# EXERCISE PROMPT
Based on the text below on making a Pareto chart in R, say whether each statement agrees with it, answering yes or no and quoting the deciding words. 1. Pareto is described as an Italian statistician and sociologist. 2. The defects are sorted in ascending order. 3. The cumulative line in the chart is drawn in blue.

# TEXT EXCERPT
Vilfredo Fritz Pareto was an Italian statistician and sociologist that described the famous Pareto Principle.
In short, it says that 80% of the outcome is explained by 20% of the causes. That means that if you are able to identify that small hidden root cause, you can fix 80% of your issues.
In R we can do this with the built in graphics... or we can go with the way more trendy, fashionable, and powerful library ggplot (self called "the grammar of graphics").
First of all, we will need the data to feed the chart.
# Sample data: defect types and their frequencies
defects <- c("A" = 50, "B" = 30, "C" = 15, "D" = 5)
# Sort in descending order
defects_sorted <- sort(defects, decreasing = TRUE)
# Calculate cumulative percentages
cumulative_freq <- cumsum(defects_sorted)
cumulative_pct <- cumulative_freq / sum(defects_sorted) * 100
df_defects <- data.frame(
category = names(defects_sorted),
frequency = as.numeric(defects_sorted),
cumulative_freq,
cumulative_pct
)
What happened above? We created a dataframe of different deffects and their frequency (A happens 50 times, B 30 times, etc).
After that, we sort the defects in descending order (remember we want to find the root causes that cause the 80% of trouble right? easier to see visually if we put the larger ones first).
Then we complete a typical frequency table with the cumulative frequency and the cummulative relative frequency (which is the data we want to show in the chart later on).
Now we have a beautiful data frame that renders contains the following data:
category frequency cumulative_freq cumulative_pct
A A 50 50 50
B B 30 80 80
C C 15 95 95
D D 5 100 100
If you don't have the ggplot library installed, simply install it with the following instruction:
install.packages("ggplot")
Then, let the magic happen:
library(ggplot2)
ggplot(data = df_defects, mapping = aes(x = category, y = frequency)) +
geom_col() +
geom_line(mapping = aes(x = category, y = cumulative_pct), group = 1,
colour = "red", size = 3) +
xlab("Category") +
ylab("Frequency")

# INFORMATION SHOWN
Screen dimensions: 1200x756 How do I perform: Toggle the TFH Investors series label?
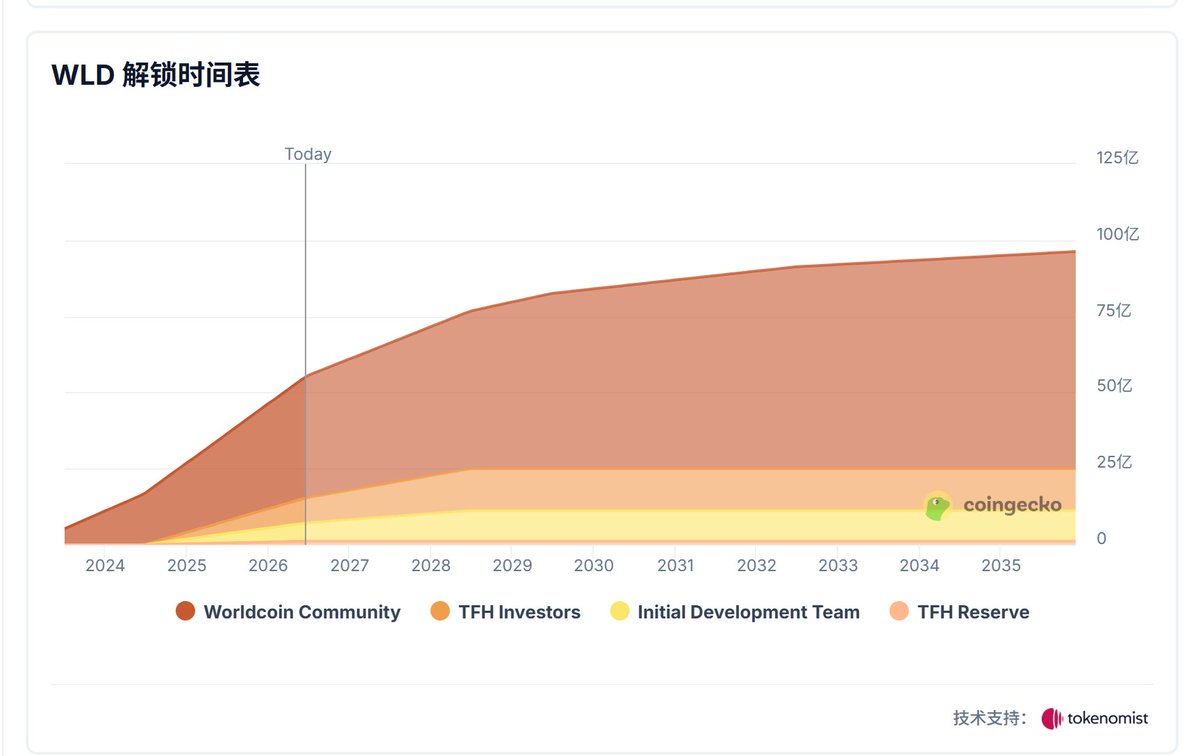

# COMPLETED TASK
1. Yes: "Vilfredo Fritz Pareto was an Italian statistician and sociologist"
2. No: "we sort the defects in descending order"
3. No: colour = "red"